The Tinder Swindler Is Netflix’s Next Big Thing

In 2019, Norwegian newspaper VG published an article titled “The Tinder Swindler,” which sent shockwaves through the general public on par with The Atlantic’s “The Truth About Dentistry,” or the New York Times’ “Who is the Bad Art Friend?” The article follows a man named Shimon Hayut who spent years of his life posing as Simon Leviev, the heir to a behemoth Israeli diamond fortune. He adopted this persona to court women on Tinder and, once he has earned their trust, to trick them into loaning him hundreds of thousands of dollars—money he would then use to woo his next victim. As is the case with most popular IP, “The Tinder Swindler” was picked up for adaptation at lightning speed, and developed into a documentary by the masterminds behind Netflix’s Don’t Fuck with Cats, the deep-dive miniseries into the stranger-than-fiction story of the rise-and-fall of a porn-star-turned-cat-torturer-and-maybe-cannibal. Directed by Felicity Morris, The Tinder Swindler is not dissimilar to Don’t Fuck with Cats in that it is delightfully high-concept, bringing with it a similar frenetic energy and playful teasing out of twists.

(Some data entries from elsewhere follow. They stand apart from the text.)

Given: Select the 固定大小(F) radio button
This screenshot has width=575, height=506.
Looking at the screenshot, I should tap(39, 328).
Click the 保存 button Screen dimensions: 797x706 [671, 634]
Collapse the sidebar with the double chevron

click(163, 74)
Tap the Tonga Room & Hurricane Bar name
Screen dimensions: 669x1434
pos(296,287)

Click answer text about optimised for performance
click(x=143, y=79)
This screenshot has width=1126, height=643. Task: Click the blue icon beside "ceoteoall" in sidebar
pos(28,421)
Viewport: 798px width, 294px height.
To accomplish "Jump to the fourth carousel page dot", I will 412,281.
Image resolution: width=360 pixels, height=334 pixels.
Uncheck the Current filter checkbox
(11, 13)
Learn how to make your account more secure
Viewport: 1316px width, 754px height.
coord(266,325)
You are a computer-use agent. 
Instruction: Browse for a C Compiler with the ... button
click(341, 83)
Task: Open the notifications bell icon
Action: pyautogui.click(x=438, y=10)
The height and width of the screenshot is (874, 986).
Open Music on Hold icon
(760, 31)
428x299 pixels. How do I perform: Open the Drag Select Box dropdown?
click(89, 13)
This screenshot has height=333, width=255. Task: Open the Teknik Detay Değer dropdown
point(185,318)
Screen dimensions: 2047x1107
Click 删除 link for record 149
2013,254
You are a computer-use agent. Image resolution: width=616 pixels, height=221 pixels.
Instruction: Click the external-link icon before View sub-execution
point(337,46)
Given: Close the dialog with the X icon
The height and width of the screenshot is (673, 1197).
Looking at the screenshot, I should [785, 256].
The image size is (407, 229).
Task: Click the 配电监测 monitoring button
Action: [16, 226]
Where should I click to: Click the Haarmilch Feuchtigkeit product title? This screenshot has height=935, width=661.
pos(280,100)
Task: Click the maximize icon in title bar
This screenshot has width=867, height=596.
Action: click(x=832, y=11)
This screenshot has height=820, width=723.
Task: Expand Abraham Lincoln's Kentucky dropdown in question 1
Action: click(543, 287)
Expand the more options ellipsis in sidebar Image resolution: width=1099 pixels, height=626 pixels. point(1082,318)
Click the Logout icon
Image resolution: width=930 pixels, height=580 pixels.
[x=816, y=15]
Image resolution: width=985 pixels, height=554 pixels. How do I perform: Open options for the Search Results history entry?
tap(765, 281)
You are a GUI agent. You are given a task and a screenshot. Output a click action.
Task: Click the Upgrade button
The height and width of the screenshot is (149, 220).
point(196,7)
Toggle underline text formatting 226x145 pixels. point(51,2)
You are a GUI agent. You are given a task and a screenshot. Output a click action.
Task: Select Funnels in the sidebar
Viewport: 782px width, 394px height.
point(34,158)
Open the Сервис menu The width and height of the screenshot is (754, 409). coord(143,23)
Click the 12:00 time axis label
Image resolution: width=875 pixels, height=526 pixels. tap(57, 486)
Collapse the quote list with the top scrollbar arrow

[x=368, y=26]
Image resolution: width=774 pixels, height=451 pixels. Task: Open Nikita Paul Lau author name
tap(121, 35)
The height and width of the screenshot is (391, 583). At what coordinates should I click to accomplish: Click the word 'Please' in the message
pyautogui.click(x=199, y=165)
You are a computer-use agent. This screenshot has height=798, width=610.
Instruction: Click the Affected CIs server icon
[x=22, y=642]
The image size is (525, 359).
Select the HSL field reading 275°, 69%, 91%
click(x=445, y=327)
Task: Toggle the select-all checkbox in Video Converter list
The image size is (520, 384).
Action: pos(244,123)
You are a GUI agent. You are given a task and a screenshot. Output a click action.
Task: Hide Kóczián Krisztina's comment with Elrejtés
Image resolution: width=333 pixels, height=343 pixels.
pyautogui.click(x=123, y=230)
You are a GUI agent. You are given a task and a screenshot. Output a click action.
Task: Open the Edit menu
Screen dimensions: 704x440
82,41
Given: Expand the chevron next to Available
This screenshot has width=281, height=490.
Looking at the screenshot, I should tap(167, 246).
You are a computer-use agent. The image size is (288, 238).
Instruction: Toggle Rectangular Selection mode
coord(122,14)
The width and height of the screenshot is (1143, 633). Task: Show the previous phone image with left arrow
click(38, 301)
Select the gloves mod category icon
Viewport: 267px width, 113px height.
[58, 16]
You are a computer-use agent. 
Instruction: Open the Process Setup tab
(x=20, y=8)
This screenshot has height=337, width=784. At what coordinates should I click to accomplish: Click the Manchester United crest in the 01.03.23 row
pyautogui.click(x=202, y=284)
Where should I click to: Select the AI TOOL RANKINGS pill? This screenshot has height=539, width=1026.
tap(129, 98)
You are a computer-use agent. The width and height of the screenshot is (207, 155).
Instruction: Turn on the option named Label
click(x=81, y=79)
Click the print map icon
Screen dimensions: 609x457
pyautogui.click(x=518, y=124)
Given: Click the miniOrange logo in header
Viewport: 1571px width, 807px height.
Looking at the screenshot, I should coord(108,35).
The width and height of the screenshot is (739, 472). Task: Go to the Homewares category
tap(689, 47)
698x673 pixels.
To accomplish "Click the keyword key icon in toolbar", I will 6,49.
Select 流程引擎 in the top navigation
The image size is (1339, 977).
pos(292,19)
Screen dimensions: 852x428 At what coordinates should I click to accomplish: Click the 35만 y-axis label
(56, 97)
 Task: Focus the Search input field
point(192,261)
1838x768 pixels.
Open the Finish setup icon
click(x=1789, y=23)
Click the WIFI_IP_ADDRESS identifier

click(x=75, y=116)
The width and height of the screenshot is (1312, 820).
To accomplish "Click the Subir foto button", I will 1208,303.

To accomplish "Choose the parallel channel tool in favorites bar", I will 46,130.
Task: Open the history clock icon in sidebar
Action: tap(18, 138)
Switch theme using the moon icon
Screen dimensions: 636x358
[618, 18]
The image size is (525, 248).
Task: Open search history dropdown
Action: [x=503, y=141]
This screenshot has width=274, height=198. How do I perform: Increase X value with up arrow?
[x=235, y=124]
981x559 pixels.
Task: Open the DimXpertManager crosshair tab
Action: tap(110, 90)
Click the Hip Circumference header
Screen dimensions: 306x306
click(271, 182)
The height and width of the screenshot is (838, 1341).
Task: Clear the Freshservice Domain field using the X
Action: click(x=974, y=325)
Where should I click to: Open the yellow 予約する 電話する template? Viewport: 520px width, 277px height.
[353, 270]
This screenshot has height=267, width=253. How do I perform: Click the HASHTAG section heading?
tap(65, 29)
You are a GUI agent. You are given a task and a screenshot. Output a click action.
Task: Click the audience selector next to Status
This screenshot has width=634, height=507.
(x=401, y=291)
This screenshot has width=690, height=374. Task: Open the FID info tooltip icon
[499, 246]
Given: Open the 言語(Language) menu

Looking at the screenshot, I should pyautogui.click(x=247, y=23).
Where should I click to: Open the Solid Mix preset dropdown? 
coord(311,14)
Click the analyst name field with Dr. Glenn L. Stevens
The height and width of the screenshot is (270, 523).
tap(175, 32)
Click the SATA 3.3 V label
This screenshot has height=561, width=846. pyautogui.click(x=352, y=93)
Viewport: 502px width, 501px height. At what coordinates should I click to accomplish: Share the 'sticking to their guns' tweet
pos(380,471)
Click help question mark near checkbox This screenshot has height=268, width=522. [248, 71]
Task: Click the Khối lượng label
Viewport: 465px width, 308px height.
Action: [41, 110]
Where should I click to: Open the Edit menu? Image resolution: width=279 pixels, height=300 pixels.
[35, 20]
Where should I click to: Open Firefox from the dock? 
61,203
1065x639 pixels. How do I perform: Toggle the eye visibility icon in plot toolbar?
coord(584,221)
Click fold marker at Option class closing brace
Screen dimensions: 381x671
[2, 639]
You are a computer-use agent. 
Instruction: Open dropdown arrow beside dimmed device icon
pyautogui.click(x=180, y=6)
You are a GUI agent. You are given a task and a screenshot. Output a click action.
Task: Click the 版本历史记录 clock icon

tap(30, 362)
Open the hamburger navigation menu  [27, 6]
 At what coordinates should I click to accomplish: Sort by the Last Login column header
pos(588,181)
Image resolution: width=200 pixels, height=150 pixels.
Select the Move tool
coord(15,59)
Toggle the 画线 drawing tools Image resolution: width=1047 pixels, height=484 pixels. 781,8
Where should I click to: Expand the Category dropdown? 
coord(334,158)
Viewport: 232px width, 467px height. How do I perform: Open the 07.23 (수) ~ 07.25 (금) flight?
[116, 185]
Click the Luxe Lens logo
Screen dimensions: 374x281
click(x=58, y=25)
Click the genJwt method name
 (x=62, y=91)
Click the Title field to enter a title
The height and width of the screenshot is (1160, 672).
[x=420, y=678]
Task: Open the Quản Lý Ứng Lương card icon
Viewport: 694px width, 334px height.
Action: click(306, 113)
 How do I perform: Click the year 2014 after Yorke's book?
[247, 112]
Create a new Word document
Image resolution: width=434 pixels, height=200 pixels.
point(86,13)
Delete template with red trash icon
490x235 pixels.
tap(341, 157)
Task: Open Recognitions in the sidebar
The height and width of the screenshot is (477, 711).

But The Tinder Swindler inherently has one obstacle to overcome that Cats didn’t: It has big shoes to fill. The article it is based on is exceptional and engrossing. Hayut is a mastermind criminal, and his story is true crime at its best. The source piece defies conventional reporting standards, tacking on WhatsApp screen recordings, iPhone videos of private jet rides, and voice messages—almost like a mini documentary in its own right. How do you make a good documentary out of source material that already seems to have nailed it?
That’s a big question, and it’s one that The Tinder Swindler might just have the answer for. The film starts with an interview with a Norwegian woman named Cecilie, who is one of the victims that reported Hayut for fraud. She’s effortlessly likable: She explains how Beauty and the Beast shaped her romantic expectations as a kid and is self-deprecating about her failed attempts to find love on Tinder. Morris tells the story of Hayut’s crimes and deception from the perspective of three of his victims, transforming the unraveling of an epic crime (which is what the article covers) to what the story really is: Emotional warfare. The Tinder Swindler doesn’t attempt to follow the strict reporting edge of the article. To strengthen the sentimental angle, Morris does all of this without opening up the film to the perspective of outsiders, or adding in more than a couple of objective news clippings. Documentary lends itself well to evoking empathy and emotionality, and this Morris’ directorial debut leans into that notion.